Reading text:

The walking tour was very informative, especially since we had found the Bolivian people to have been a closed nation and for this reason we had not received much insight into their clothes, traditions and beliefs. The tour lasted about three hours and took us past all the main buildings in the city centre, the fresh food markets, the witches market and ended at a bar for free shots of singani and orange juice.
We don't have any photos of the fresh food market because we were warned that if you didn't ask politely enough to take a photo of the fruit selling lady or her produce, then she would throw her produce at your face. We had already been exposed to the extreme camera shyness of traditional Bolivian ladies and knew that even if you did ask politely they would always reject your request. For this reason we remained cautious and kept our cameras well hidden.
We had obviously already observed what the traditional dress for Bolivian ladies is but it was interesting to hear the rational behind it. For example, the undersized bola hats come from the fact that the Spanish tried to import hats to the indigenous men. But they wrongly assumed that because Bolivian were all short that their heads would be proportionally tiny. However, that was not the case and as the Spanish had already shipped thousands of hats in this small size, they convinced a few influential Bolivian traditional ladies that the hat balancing on top of one's head was high fashion all over Europe. The indigenous believed this and the undersized bola hat has been a permanent feature in traditional wear ever since.
Also they explained that Bolivian ladies wear the knee high skirts because they believe it accentuates a woman's best features - her wide hips and her shapely calves. It is for this reason that a single lady will have her calves exposed and her bola had worn skew, whereas a married lady will be wearing knee high socks and her bola will be worn perfectly straight.
We then went past the witches market and saw all the weird potions, lotions and dried out lama foetuses as we walked past. The guides explained that the lama foetuses are buried under the foundation of a new house, for protection and good luck. They also told us about an urban legend that hobos are scavenged from off the street, made motherlessly drunk and then buried in the front of skyscrapers for the same purposes. We hoped this was just a myth because we hadn't noticed too many homeless people roaming the streets. They also told us about a love potion called 'the follow me' potion. But it came with a warning - to make sure your aim was good because if you blew it on the wrong person or into a crowd of people you were certain to put yourself in hot water.
Lotions, potions and talismans
Can you spot the human skull?
Iglesia de San Francisco
Even though the Spanish imposed Christianity upon the indigenous, when they built their churches they still put symbols of their own gods into the decor of the churches' walls.
This is a building that allows people to abseil down it.
Our friend Violet, from Uyuni, was supposed to have joined us for the walking tour but she hadn't made it to the start. She however managed to find us along the route and join the tour. The tour went onto the main square where we were shown the Presidential Palace. The Bolivian President doesn't actually live there, but instead has a big house on the hill. The reason for this is that when Bolivian mobs get angry with presidential decisions, they tend to lay seize upon the vulnerable palace and assassinate the President in office at the time.

Supplied material:
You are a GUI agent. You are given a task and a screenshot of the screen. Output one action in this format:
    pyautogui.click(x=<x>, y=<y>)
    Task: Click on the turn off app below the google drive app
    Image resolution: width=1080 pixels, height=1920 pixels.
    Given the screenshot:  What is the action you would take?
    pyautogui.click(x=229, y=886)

What you have to do:
Using only the first paragraph of the walking tour text, list every place the tour is said to have passed or ended at.

Finished exercise:
- All the main buildings in the city centre
- The fresh food markets
- The witches market
- A bar, where it ended with free shots of singani and orange juice